I weighed in. It was at 213.6. Not too bad, not as bad as I anticipated for sure. I thought it would be about 215-216 or so with the way I have been pigging out. I am feeling like I am falling off the wagon. I am seeking therapy sessions in order to help me with my stress in life, and I am hoping that helps. I know that when I sought help a few years ago, it helped me a lot with my self esteem which in turn assisted with the weight loss.

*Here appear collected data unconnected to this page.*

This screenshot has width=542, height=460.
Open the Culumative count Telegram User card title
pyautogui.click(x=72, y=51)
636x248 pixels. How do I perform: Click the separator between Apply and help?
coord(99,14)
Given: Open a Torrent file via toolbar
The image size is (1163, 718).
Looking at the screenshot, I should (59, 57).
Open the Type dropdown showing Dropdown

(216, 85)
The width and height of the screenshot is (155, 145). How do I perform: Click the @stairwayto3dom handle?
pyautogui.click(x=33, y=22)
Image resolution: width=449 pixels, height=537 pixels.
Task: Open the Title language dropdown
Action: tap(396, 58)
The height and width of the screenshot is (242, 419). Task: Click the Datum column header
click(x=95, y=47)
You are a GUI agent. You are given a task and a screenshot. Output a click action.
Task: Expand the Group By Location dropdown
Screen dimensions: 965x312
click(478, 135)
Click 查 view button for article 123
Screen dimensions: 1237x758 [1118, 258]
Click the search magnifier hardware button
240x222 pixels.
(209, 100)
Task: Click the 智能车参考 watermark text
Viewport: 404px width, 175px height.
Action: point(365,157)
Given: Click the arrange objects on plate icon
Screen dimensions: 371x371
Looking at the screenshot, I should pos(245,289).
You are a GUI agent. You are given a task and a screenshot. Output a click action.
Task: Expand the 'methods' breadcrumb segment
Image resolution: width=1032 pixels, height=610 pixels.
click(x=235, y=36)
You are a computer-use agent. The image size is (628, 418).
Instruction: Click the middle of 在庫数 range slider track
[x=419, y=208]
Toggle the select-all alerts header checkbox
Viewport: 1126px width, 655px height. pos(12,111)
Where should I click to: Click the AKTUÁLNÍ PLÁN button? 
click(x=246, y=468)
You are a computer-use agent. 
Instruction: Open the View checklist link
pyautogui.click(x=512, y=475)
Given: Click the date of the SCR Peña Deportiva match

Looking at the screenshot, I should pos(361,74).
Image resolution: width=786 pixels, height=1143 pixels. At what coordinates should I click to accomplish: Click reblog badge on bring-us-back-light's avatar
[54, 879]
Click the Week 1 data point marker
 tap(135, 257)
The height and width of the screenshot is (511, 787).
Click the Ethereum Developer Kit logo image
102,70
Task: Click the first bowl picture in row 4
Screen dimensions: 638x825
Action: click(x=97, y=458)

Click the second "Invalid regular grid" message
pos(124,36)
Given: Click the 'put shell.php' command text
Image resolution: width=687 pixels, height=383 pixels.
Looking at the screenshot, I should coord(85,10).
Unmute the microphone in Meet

I appreciate all the positive comments and faith that everyone has provided. thank you!

Meh….

So I have my weigh in today. I know it is going to be fucked. I’m sorry for the language, but that is how I feel about it. I have been SO stressed lately that I have not given a damn, and have been pacifying myself with food. I bet I have gained a few lbs. Where has all my discipline I used to have gone? I will blog later after I weigh in…

weigh in 20070319

213.0.

Not exactly where I wanted to be, but it is where I am. I know it is my fault, I know I didnt eat like i should.

i spent 45 days as a vegetarian. It did not make a difference in anything really. if anything, i think I craved sugar much more than I did before. I didnt drop #’s like my husband did. He does have other factors going for him though, such as a job that is physically demanding, plus he is a man, and males lose so much faster and easier than girls. Im supposed to be at 207 by the end of the month to keep up with my 5# month loss goal. Can I do it?That means I have to lose 6# in two weeks….

Weigh in 20100312…oh yeah, and I am still alive…

Still recovering from being sick all this time. I have been under a lot of stress too from life in general. I weighed in today at 212.6. No loss, but then again it doesn’t surprise me. I know that stress is a HUGE issue with weightgain and loss. I know it will get better. I need to find a way to manage my stress. i am behind schedule for my weight loss. According to the dates I set in my little calender, I should be at 207 by the end of the month. I think I need to kick it up and get that going so I don’t lose momentum…

I’m still alive-

I have been soooo sick for the last few days…   argh. got some ABX and rest. Back to the grind today. Can’t find my hair comb.